What is peripheral arterial disease?


Our expert this month is Nancy Harthun, M.D., an Associate Professor of Surgery at the University of Virginia Health System whose specialties include treating patients with PAD.

PAD is atherosclerosis, or hardening of the arteries, that leads to blockages forming in the arteries that supply the legs with blood.

Peripheral arterial disease (PAD) affects as many as 8 million Americans, and people with PAD are at higher risk for limb amputation, heart attack and stroke. But many Americans know little about PAD, its risk factors or its symptoms, according to a survey published this fall in Circulation, the journal of the American Heart Association.

Just 26 percent of those surveyed said they were familiar with PAD; among the survey respondents who were familiar with PAD, just 25 percent knew that PAD is associated with an increased risk for heart attack and stroke, 50 percent knew diabetes and smoking increased their PAD risk and only 14 percent knew PAD could lead to limb amputation.

What are the symptoms of PAD?

Early in the disease, most people have no symptoms. As the disease progresses, the first symptom is called claudication, a discomfort that arises in leg muscles during exertion, such as walking a long distance or walking up hills or steps. This discomfort is relieved soon after the exertion is stopped. Later symptoms can involve unremitting, severe pain in the feet or toes. During the later stages of this disease, skin injuries may not heal or skin ulcers may develop spontaneously.

When should you consult your healthcare provider?

Anyone with symptoms should seek evaluation. If you do not have symptoms, but have one risk factor for the development of PAD, it would be reasonable to seek a screening if you're older than 40. Risk factors include a history of smoking, diabetes, a family history of PAD, high cholesterol and high blood pressure.

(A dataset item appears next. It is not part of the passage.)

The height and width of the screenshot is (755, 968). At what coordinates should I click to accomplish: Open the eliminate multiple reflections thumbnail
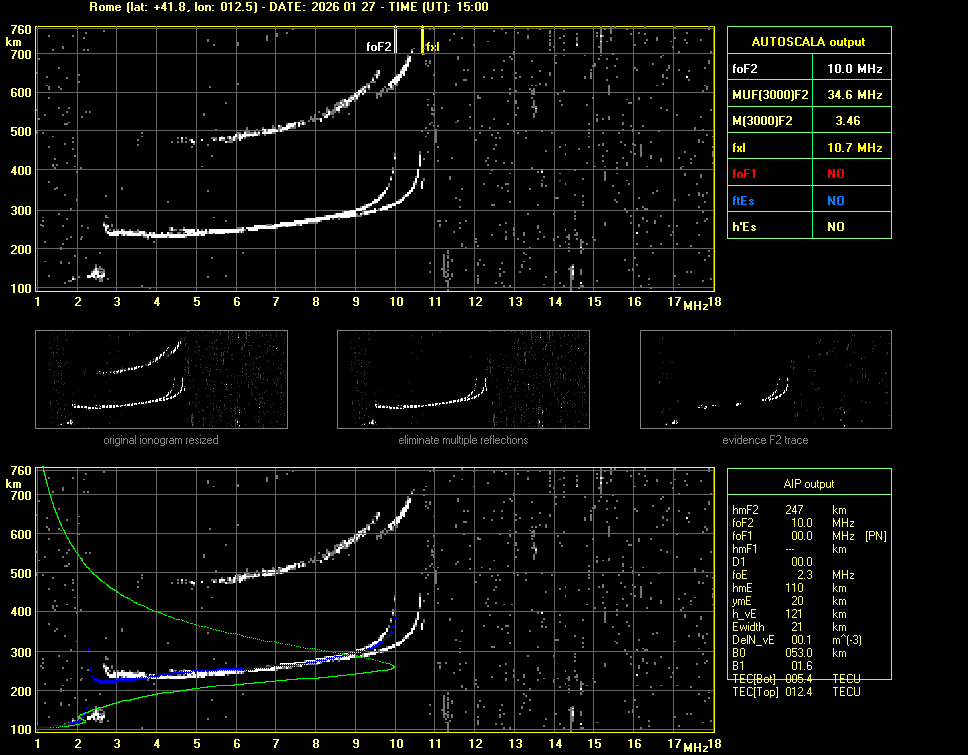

Left untreated, what can PAD cause?

If left untreated, severe cases of PAD can result in limb loss. Less severe cases can result in significant limitations on your activities and quality of life.

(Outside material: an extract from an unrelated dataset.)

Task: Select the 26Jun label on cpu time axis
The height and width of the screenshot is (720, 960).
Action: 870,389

What steps can you take to prevent PAD?

Treatment of the risk factors prevents PAD or the progression of PAD if you've been diagnosed as having it. Quitting smoking and the medical management of high cholesterol, diabetes and high blood pressure are all critical components to preventing PAD.

How is PAD treated?

The majority of patients with PAD do not require specific treatment, except for addressing the risk factors listed above. Medication and exercise programs can lessen the severity of claudication. In severe cases of PAD, the arteries can be re-opened with balloon angioplasty and stenting. Another good alternative for long-term treatment is surgical placement of a bypass graft to route blood around existing blockages.